Upon inspection, the whole hair type of Rodentia, Lagomorpha and Carnivora is characterized by a thick shield (Fig. 10). The whole hairs of Artiodactyla, Insectivora and Chiroptera were line type, node type [14] and coronal type, respectively (Fig. 10). Although it is not known whether hair type is related to diet type, we were able to use cuticular scales to determine feeding ecology at the order level. The cuticular scales of carnivores and omnivores were an irregular wave, petal shaped pattern and a coronal shaped pattern. Herbivores exhibited a regular wave pattern.

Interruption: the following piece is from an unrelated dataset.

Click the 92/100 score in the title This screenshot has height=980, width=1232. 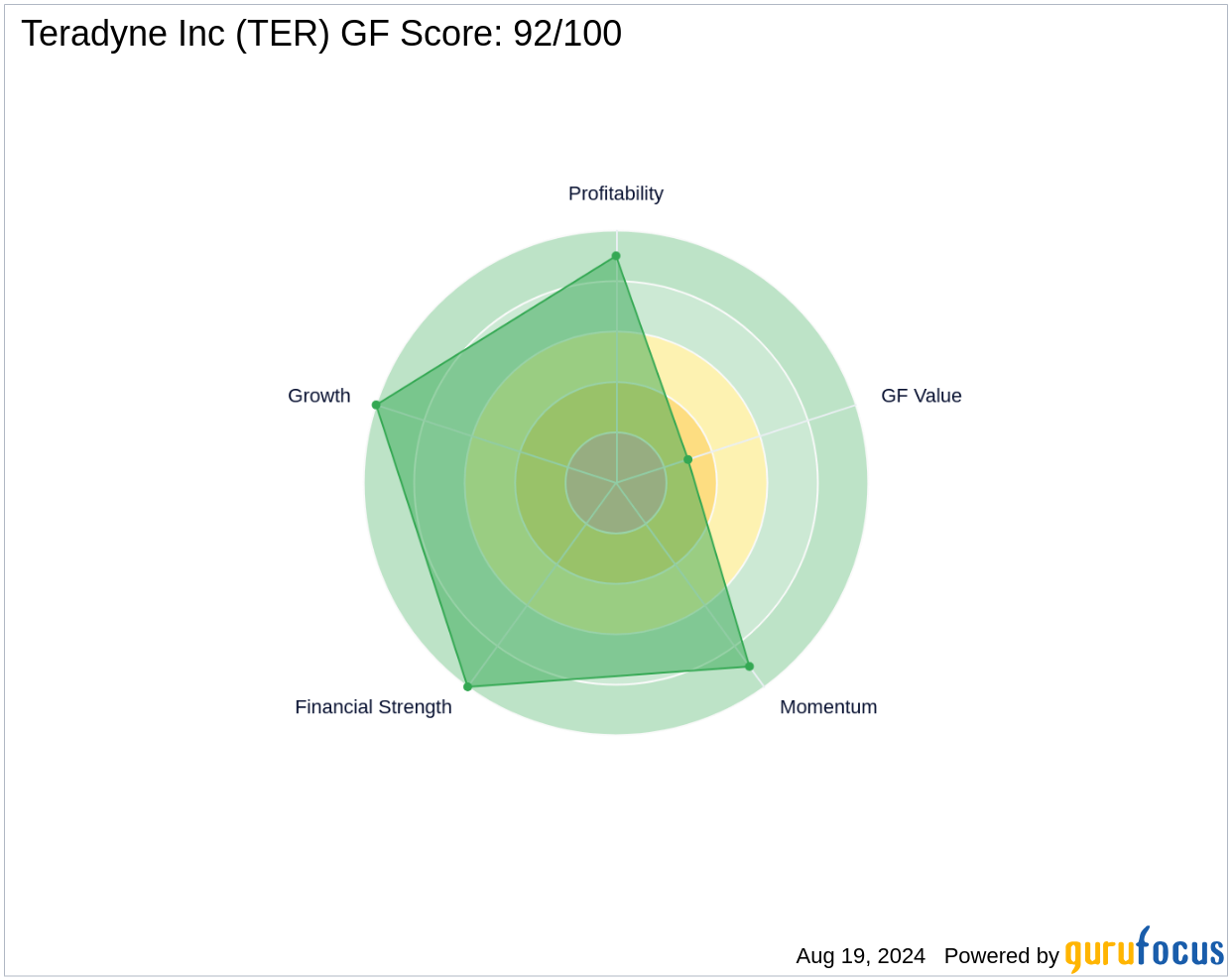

We simply suggest that the petal shaped pattern can only be used to differentiate between carnivores, omnivores and herbivores.

Fig. 10.

The drawings show characteristics of the whole hair morphology. (A) Artiodactyla, (B) Rodentia, Lagomorpha and Carnivora, (C) Insectivora, (D) Chiroptera. a: node, b: inter-node. Size and diameter of hairs are disregarded.

The hair of Sus scrofa can be easily classified by the naked eye and is quite thick, bristly and split at the top (Table 1). Because the hair of Sus scrofa can be easily distinguished from that of other animals, our identification key chart was started with the hair of Sus scrofa(Table 4), as shown in De Marinis and Aspera [4]. Because the hair of some animal cannot be classified using cuticular scales and medulla structures, the hair of those animals should be classified by macroscopic view for hair profile and hair general appearance.

Many studies have constructed identification keys of mammal hair, but the present study is first conducted in Korea. The identification key presented in this study provides a foundation for ecological field research, forensic science and the food safety in Korea. Furthermore, we suggest adding cross-sections of hair, body regions, ages and hair width to create a more complete identification key for Korean mammal hair.